I could go on, detailing the desperate state of our services in detail. But that wouldn’t be as productive as telling you how to help. You see, you may have inherited nothing short of a national human rights issue, but it is a national human rights issue that you can go a seriously long way to fixing. Our services aren’t that complicated and they’re not even expensive in comparison to interventions in the rest of medicine – but the results can be incredible. Early intervention services, for example, were recently shown to be capable of saving £15 for every £1 invested. Similarly, though perinatal mental health problems costs society £8bn a year, over half the women in the UK don’t have access to a specialist perinatal mental health service. Providing cost-effective care consistent with NICE guidelines to the whole UK would set you back just £337m a year in comparison. I believe economists call this ‘low hanging fruit’. Instead of cutting your outgoings now, cut them in the future by funding these services, and save some lives to boot.
Here’s another tip. Listen to people who have lived experience of using the services that you are in charge of. Listen to them more than you listen to statistics or advisors. When they say that there is a problem, then trust me, there’s a problem. Mental health is fascinatingly complex and learning all its nuances takes years – I still learn something new every day. Genuinely hearing what these people have to say will win you supporters for life, but assumption and hubris will turn this crowd against you like no other.

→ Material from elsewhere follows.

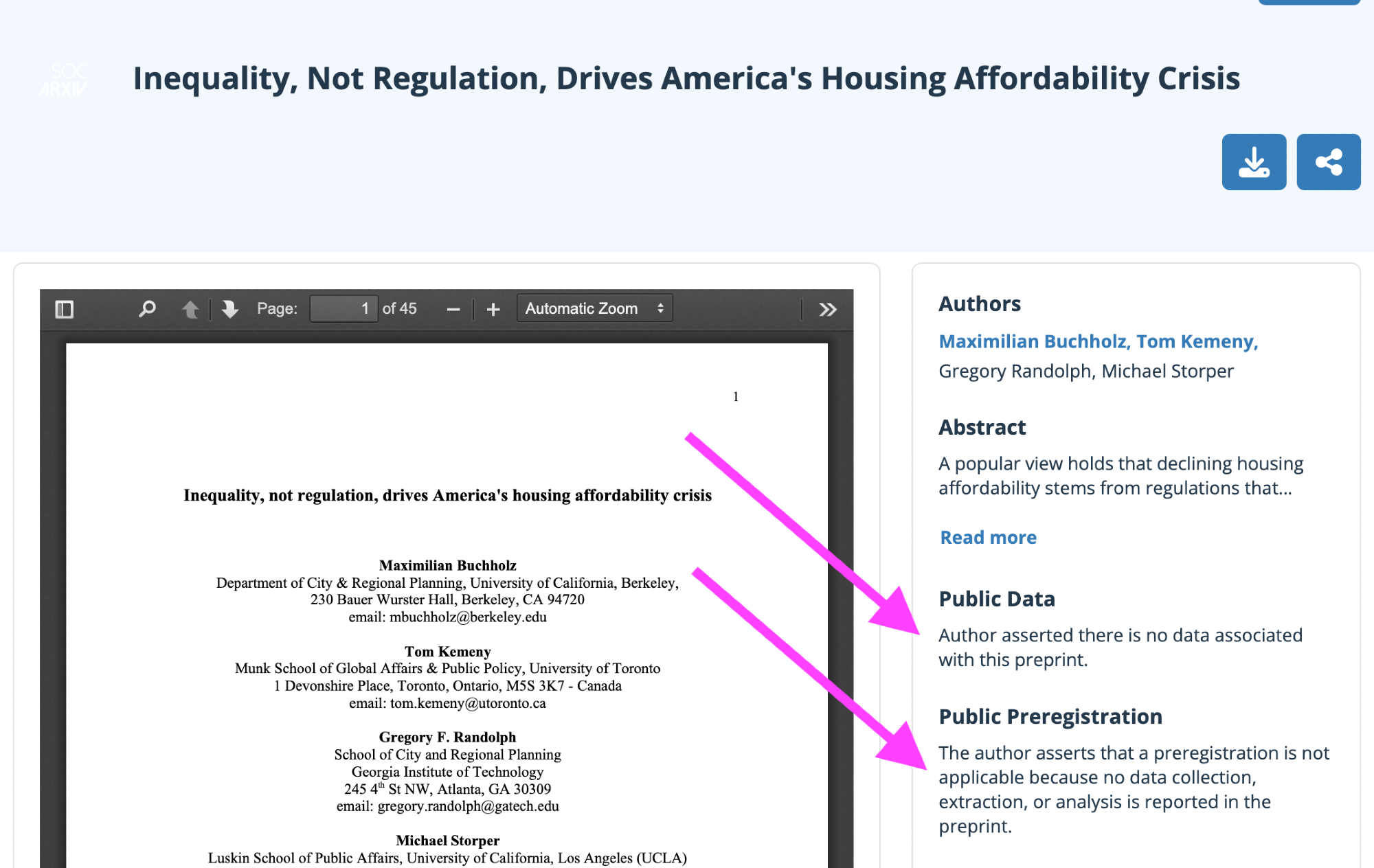Screen dimensions: 1374x868
Task: Click the Public Preregistration heading
Action: 1050,716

As well as individuals, listen to the major organisations. They talk a lot of sense and are driven solely by wanting the best for people with mental health problems. Mind, Rethink and the Mental Health Foundation are just about as informed and influential as charities get. My own affiliation, the Royal College of Psychiatrists, regularly turns out lucid documents on topics like Parity of Esteem. They also asked for 6 things from the incoming government, including investment in (again, unbelievably cost-effective) parenting interventions and liaison psychiatry services.

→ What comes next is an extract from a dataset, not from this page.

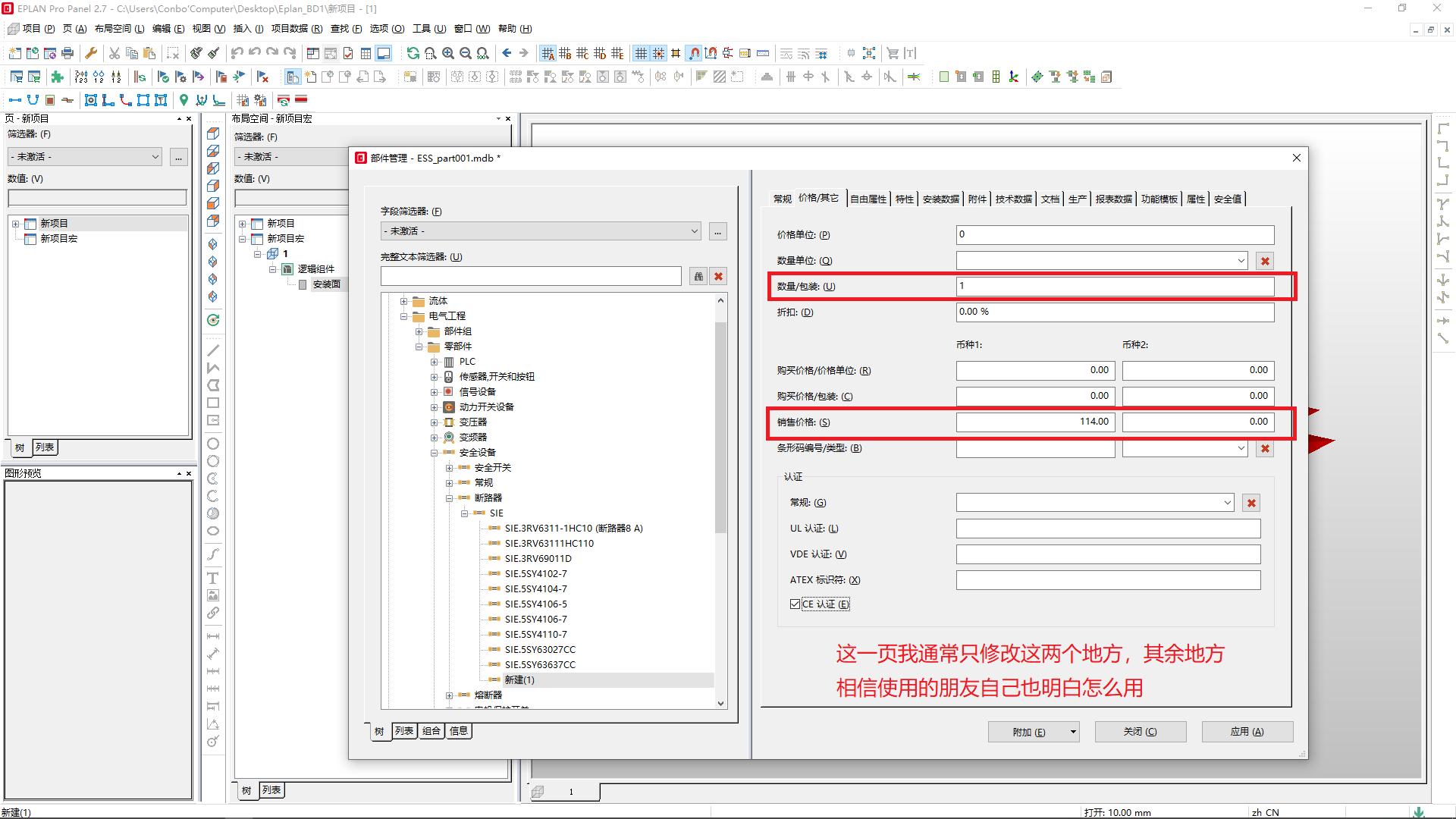Click the blue back navigation arrow
1456x819 pixels.
506,53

As an additional note, could I implore you to bring a halt to the government’s flirtations both with putting online CBT into Job Centres and sanctioning people who refuse treatment for long term conditions. Both policies are in direct contradiction to the most basic principles of medical ethics (i.e. free consent), underestimate how difficult recovery is for people with these difficulties, discriminate against people with mental health problems and risk a dangerous conflation of unemployment with illness. The goal of recovering from a mental illness should be recovery itself, not employment. To be honest, in a general sense, I do not feel that the further fragmentation of our health services through privatisation, which brings with it the added clash of ideologies between profit and care, and a cumbersome and expensive tendering process, has any place in the NHS. But this is an issue for another day.
In summary, your new job may have more in store for you than you may have expected. You quite literally have the power to do more good, and to win more plaudits, than any other politician in the UK today. We will help you in any way we can, but only if you are eager to listen. I genuinely look forward to working with you in future.